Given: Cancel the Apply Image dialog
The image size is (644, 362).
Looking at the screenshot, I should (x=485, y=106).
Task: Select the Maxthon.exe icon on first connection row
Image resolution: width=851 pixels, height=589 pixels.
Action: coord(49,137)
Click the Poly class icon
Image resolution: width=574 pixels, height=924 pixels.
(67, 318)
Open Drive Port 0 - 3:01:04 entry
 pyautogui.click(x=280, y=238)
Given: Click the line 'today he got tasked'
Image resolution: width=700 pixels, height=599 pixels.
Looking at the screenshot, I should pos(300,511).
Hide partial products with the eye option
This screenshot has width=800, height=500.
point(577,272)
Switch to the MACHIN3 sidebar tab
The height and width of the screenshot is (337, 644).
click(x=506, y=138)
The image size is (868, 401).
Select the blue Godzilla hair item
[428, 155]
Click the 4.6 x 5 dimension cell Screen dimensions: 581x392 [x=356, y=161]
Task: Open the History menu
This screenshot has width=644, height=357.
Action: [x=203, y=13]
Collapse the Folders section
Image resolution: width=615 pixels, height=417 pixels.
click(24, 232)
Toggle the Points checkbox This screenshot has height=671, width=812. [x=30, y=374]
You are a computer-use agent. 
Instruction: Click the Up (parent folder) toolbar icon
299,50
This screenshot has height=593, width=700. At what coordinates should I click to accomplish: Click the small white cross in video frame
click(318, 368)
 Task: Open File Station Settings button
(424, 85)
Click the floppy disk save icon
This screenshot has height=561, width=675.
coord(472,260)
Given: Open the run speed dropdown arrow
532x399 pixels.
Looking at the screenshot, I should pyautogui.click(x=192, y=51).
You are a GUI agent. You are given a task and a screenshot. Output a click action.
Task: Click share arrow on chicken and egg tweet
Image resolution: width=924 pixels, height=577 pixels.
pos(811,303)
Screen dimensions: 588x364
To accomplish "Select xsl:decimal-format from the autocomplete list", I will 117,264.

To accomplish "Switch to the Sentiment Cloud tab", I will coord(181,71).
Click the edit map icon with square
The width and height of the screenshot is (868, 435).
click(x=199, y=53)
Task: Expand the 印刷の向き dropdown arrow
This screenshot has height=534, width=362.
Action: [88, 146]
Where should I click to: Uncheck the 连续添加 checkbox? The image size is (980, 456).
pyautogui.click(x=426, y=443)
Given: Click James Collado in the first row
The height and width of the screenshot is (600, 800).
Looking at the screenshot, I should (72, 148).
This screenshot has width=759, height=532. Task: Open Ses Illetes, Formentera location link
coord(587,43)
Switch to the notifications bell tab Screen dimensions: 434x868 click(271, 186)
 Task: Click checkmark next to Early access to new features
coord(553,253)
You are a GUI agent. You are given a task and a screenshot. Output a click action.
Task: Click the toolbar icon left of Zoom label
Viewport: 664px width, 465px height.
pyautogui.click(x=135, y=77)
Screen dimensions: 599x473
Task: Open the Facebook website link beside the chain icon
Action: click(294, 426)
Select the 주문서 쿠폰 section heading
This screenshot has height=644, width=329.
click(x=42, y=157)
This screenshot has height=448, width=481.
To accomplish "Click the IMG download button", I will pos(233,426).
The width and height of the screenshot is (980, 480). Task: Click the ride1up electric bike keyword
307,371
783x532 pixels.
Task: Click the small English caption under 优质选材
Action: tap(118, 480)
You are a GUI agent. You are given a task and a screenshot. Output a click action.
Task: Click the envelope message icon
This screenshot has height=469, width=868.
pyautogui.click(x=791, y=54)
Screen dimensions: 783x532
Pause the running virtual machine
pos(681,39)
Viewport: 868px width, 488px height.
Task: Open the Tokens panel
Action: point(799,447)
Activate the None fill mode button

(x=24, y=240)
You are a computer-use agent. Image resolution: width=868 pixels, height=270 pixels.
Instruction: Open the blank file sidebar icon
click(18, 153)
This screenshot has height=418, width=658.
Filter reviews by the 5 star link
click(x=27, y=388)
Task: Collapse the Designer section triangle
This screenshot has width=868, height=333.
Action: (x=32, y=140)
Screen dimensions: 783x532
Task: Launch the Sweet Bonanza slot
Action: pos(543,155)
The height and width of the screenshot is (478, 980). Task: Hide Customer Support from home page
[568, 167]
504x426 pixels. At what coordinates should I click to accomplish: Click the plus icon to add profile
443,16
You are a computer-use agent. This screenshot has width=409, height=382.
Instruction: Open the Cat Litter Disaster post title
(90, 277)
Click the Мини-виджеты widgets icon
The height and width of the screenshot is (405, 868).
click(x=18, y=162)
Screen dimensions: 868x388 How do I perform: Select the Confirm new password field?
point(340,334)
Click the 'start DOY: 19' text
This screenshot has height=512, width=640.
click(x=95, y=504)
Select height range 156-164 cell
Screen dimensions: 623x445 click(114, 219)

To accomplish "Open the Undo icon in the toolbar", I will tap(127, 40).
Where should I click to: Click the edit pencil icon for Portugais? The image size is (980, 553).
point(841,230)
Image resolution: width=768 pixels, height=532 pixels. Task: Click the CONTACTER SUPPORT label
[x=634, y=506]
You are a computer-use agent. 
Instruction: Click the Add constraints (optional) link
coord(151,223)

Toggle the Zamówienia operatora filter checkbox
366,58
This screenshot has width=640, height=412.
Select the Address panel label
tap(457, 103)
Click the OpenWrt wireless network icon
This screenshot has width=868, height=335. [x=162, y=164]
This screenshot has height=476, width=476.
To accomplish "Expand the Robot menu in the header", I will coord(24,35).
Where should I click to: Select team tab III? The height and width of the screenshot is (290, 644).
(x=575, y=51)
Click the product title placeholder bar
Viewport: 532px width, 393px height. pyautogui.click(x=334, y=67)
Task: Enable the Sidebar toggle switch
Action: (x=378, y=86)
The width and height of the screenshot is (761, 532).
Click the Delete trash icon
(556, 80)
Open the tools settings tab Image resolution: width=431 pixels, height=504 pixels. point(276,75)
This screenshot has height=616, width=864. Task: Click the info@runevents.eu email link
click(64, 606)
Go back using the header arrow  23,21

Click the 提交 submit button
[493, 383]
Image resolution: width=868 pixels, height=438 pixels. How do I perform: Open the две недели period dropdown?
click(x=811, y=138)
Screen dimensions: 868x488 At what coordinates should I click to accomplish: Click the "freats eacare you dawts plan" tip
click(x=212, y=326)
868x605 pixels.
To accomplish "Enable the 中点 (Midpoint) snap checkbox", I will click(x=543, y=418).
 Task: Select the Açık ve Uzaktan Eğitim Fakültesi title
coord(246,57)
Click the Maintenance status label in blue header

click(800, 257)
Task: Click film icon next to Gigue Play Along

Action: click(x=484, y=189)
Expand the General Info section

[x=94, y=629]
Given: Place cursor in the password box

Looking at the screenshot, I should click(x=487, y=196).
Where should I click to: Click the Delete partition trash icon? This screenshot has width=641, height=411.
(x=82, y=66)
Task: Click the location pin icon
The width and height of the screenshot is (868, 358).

• _What is needed_:
Set down each line of the material verbatim, from the first line through the line that contains "Given: Click the line 'today he got tasked'".

• _Response to the exercise_:
Given: Cancel the Apply Image dialog
The image size is (644, 362).
Looking at the screenshot, I should (x=485, y=106).
Task: Select the Maxthon.exe icon on first connection row
Image resolution: width=851 pixels, height=589 pixels.
Action: coord(49,137)
Click the Poly class icon
Image resolution: width=574 pixels, height=924 pixels.
(67, 318)
Open Drive Port 0 - 3:01:04 entry
 pyautogui.click(x=280, y=238)
Given: Click the line 'today he got tasked'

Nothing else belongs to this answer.